__Document section__:
Chasing Symbols (work-in-progress)

Note: I started writing this a while ago, and it's being posted before being finished simply because I feel it already has enough useful information to be worth it. This said, I would prefer to finish the pending discussions here and not spread this over multiple posts. I'll have a quick post when it's all cleaned up back-referencing this - in the meantime, enjoy!

Your program crashes or misbehaves, and it's time to look at the thing under a debugger, but you need to make sense of what's running and what's in memory. If you can't get proper symbols, your work will be orders of magnitude more difficult.

Let's make sure you've got the deck stacked for you.

Yes, we're talking about debug symbols here, not literary symbols, sex symbols or typographical symbols (nor orchestra cymbals, for that matter).

What are symbols?

Debug symbols, or just 'symbols' this time around, are the pieces of data that a debugger like Visual Studio, GDB or LLDB might use to show the names of functions and variables, as well as understand their associated types. The might also include additional information like source location (file name, line and column), or information about lifetime scope, or whatever else the compiler and debugger figure out is useful for debugging.

Debug symbols typically have to be created and maintained throughout the build process, so you can work with your program in the form the computer likes to run it, but understand it in terms of the way that you wrote it.

Compilation symbols

Let's assume a C++ compilation pipeline: there's a source file, and then it gets compiled into an object file, and the object file gets linked with other objects and libraries to produce an executable.

Let's see what we can find starting from the following file symtest.cpp.

#include <stdio.h>

void do_something() {
  printf("hi mom!\n");
}

int main() {
  do_something();
  return 0;
}

I can build this with Visual C++ by running cl symtest.cpp /Zi (the /Zi switch specifies we want debug information and in a separate file), and that will produce a number of files:

If you run cl -c symtest.cpp /Zi instead, you'll only get symtest.obj and vc140.pdb. You can also run with /Z7 instead of /Zi, and then all of the debug information ends up in symtest.obj (you will see the .debug$T section with type debug information grow).

Now, we can take a look at what's in the object file with the dumpbin utility, running dumpbin symtest.obj /SYMBOLS, which shows us something like this.

Dump of file symtest.obj

File Type: COFF OBJECT

COFF SYMBOL TABLE
000 01057555 ABS    notype       Static       | @comp.id
001 80010191 ABS    notype       Static       | @feat.00
...

__Written problem A__:
Write down the part of the post on debug symbols starting at "Your program crashes" and ending at "magnitude more difficult.".
__Written problem B__:
Which debuggers does the post on debug symbols name?
The items after this point come from a separate source, not from the post on debug symbols.

__Records provided__:

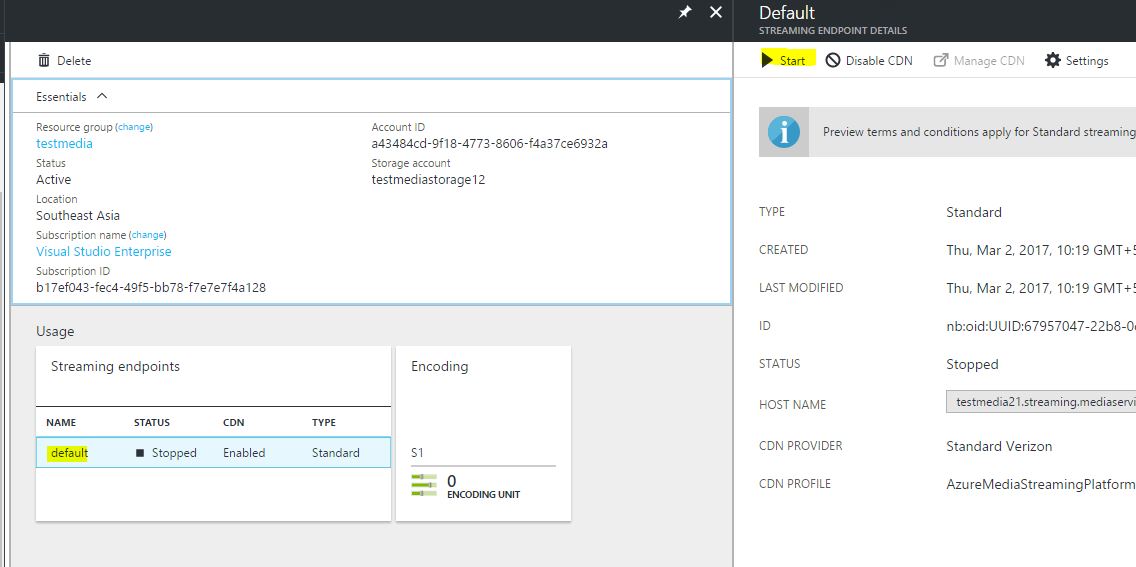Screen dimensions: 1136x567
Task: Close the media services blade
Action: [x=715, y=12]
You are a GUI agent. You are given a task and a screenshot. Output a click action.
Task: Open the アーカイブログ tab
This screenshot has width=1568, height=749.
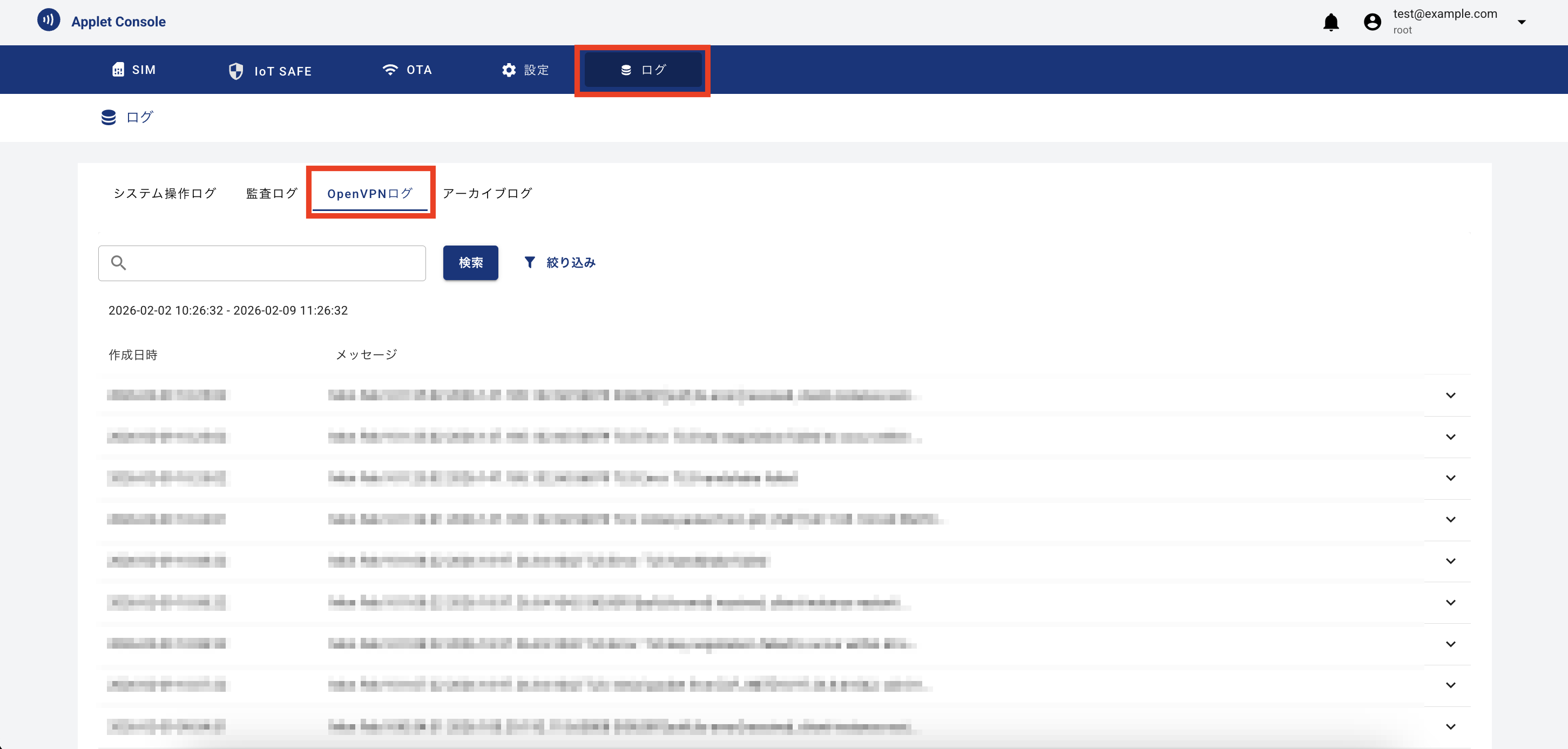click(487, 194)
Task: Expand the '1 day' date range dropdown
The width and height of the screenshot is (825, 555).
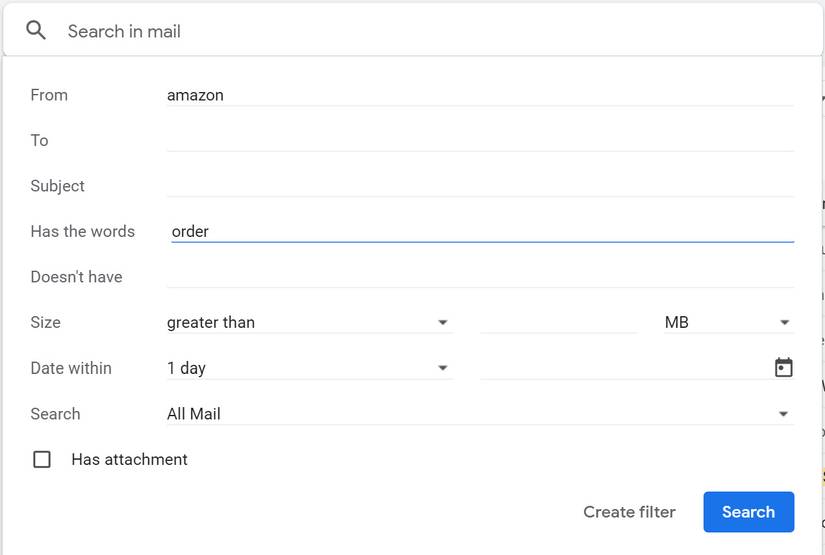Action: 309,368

--

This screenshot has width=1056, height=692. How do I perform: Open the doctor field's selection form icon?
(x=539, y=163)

__Correct response A__:
Your program crashes or misbehaves, and it's time to look at the thing under a debugger, but you need to make sense of what's running and what's in memory. If you can't get proper symbols, your work will be orders of magnitude more difficult.

__Correct response B__:
Visual Studio, GDB, LLDB